Chevron Vaults Hurdle to Arbitrate Ecuador ‘Fraud’

     MANHATTAN (CN) – Chevron can continue to seek relief in international arbitration against an $18.2 billion judgment that was entered against the company in Lago Agrio, Ecuador, the 2nd Circuit ruled Thursday.




     While the ruling marks an apparent victory for Chevron, the Ecuadoreans say that the decision has far-reaching implications that will ultimately work in their favor. Chevron appears ready to take its chances. “It’s simple, they lost again,” spokesman Kent Robertson told Courthouse News.
     With the dismissal of the Ecuadoreans’ challenge, the oil company can continue its campaign to invalidate a lawsuit that seeks billions to remediate environmental devastation allegedly caused by Texaco during decades of oil drilling before it pulled up stakes and became a Chevron subsidiary in 2001.
     Claiming that the Ecuadoreans obtained a judgment in their favor through fraud, Chevron began pursuing international arbitration in The Hague through the Bilateral Investment Treaty between the United States and Ecuador. Chevron says the Lago Agrio litigation is an abuse of the criminal justice system in violation of the treaty and the United Nations Commission on International Trade Law.
     Ecuador and the Lago Agrio plaintiffs, as intervenors, asked a Manhattan federal judge to stay the arbitration in December 2009, arguing that Chevron had waived its right to initiate such proceedings.

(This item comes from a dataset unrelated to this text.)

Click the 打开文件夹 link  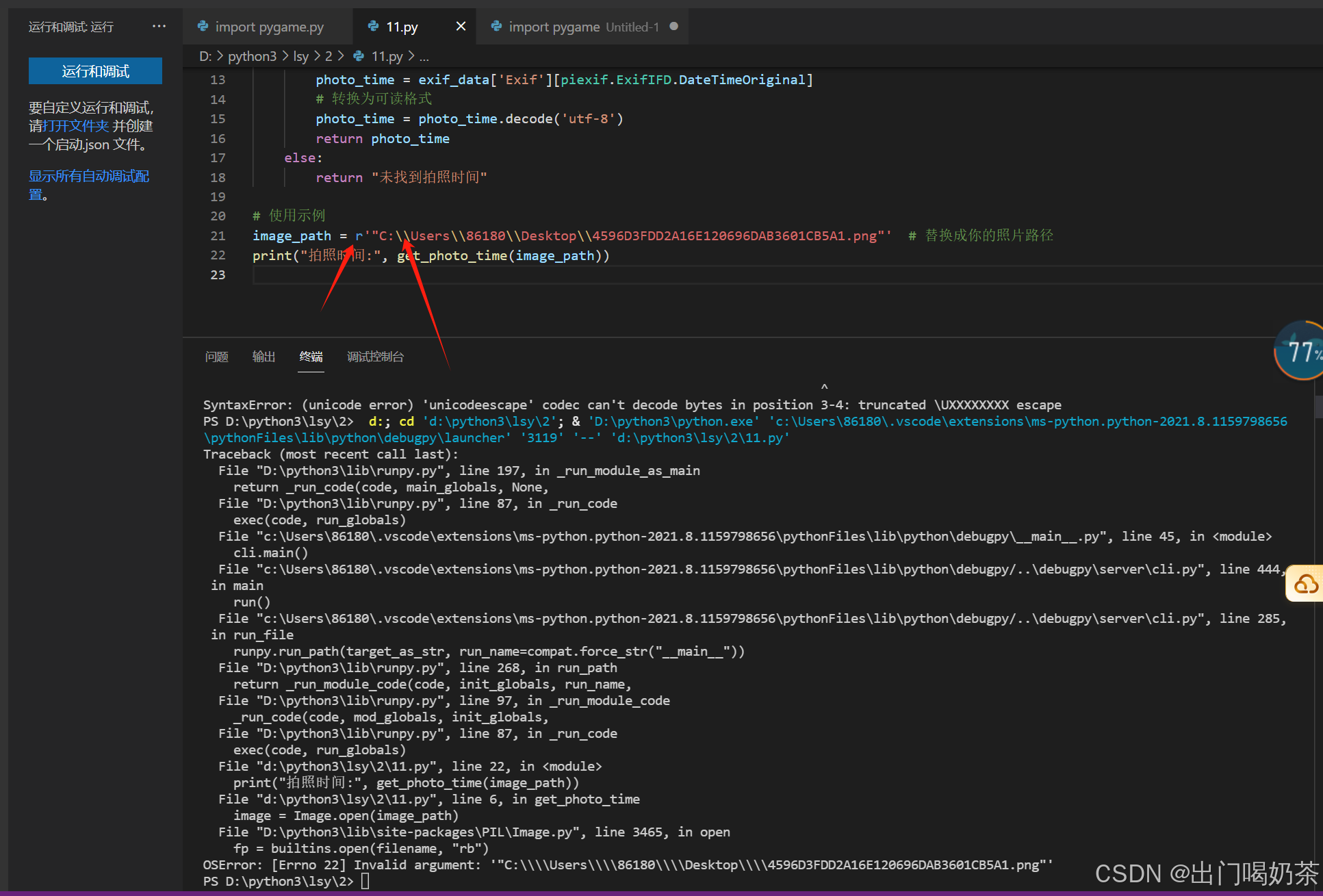[75, 126]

     The 2nd Circuit affirmed the judge’s decision to dismiss the separate actions of both the country and the Ecuadoreans on Thursday. It is up to the arbitral panel to determine whether the Ecuadoreans’ waiver and estoppel claims have merit, the appeals court ruled.
     In a 30-page decision, the three-judge panel also noted that the Ecuadoreans lack grounds for estoppel in their attempt to characterize the arbitration as a means for Chevron to back away from its obligations under previous judgments.

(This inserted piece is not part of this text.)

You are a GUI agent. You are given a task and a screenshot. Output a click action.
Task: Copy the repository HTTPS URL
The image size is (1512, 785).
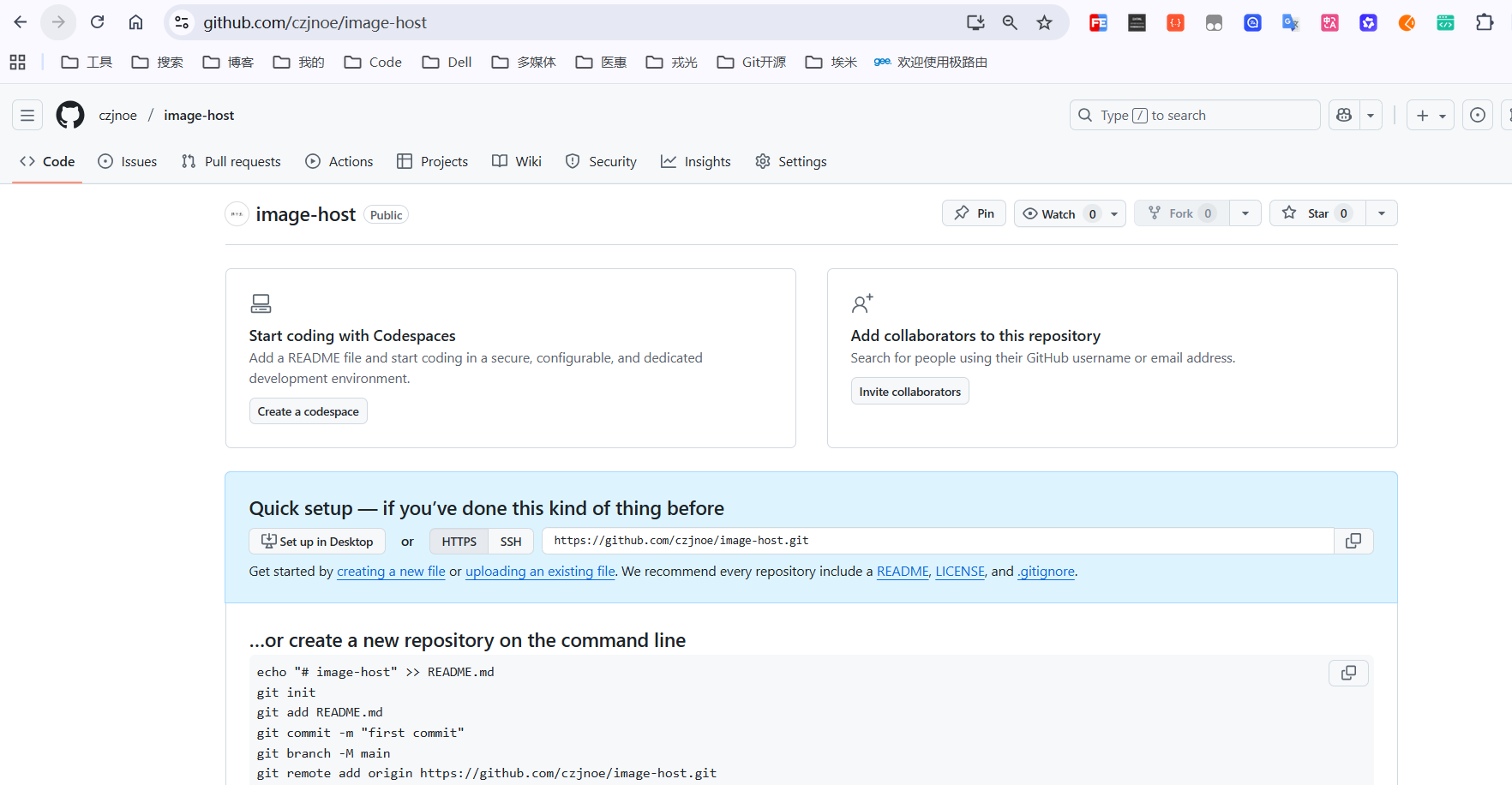[x=1353, y=541]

     Those judgments stem from Ecuadoreans’ initial attempt to hold Texaco liable in New York federal court in 1993. After nearly a decade of wrangling, Chevron won a ruling to transfer the case to Ecuador and agreed to honor the process and decisions of the country’s courts.
     Despite such promises, Chevron is entitled to “challenge the fairness of the Lago Agrio litigation … whenever and wherever it chooses,” Judge Gerard Lynch wrote for the court.
     The Ecuadoreans’ spokeswoman, Karen Hinton, says that footnotes in the 2nd Circuit’s decision contain important concessions for her clients.
     One footnote dismisses Chevron’s contention that it is not liable for Texaco’s pre-acquisition conduct. Chevron merged with Texaco to form ChevronTexaco in 2001, and reverted to its original name Chevron Corporation in 2005.
     “There is no indication in the record before us that shortening its name had any effect on ChevronTexaco’s legal obligations,” the footnote states. “Chevron Corporation therefore remains accountable for the promises upon which we and the District Court relied in dismissing Plaintiffs’ action.”
     Two other footnotes warn Chevron to treat the Lago Agrio suit as an extension of the 1993 suit in New York, called Aguinda v. Texaco, and stick to its obligations under the Aguinda judgment.
     “Chevron’s contention that the Lago Agrio litigation is not the refiled Aguinda action is without merit,” one footnote reads. “[The] promise … to submit to Ecuadorian jurisdiction, is enforceable against Chevron in this action and any future proceedings between the parties, including enforcement actions, contempt proceedings, and attempts to confirm arbitral awards.”
     All three footnotes speak to heavily contested issues in decades of litigation between Chevron and the Ecuadoreans.
     The Ecuadoreans’ spokeswoman heralded the 2nd Circuit’s decision as a “Pyrrhic victory” that it will ultimately cause Chevron’s defeat. The phrase takes its name from King Pyrrhus of Epirus, an ancient Greek ruler who opposed early Rome. Pyrrhus’ army is said to have defeated the Romans at Heraclea in 280 BC and Asculum in 279 BC, but he lost his best soldiers in battle and could not sustain the fight.
     Chevron spokesman Kent Robertson, predictably, took a different reading. He told Courthouse News that Hinton’s classical interpretation “mischaracterize[s]” the ruling.
     “The Second Circuit’s decision affirms Chevron’s right to contest the Lago Agrio judgment in the Bilateral Investment Treaty arbitration and other proceedings,” Robertson said in a statement. “Chevron will continue to defend itself on the grounds that the Lago Agrio judgment is the product of fraud and an Ecuadorian judicial system that does not provide impartial tribunals or due process.”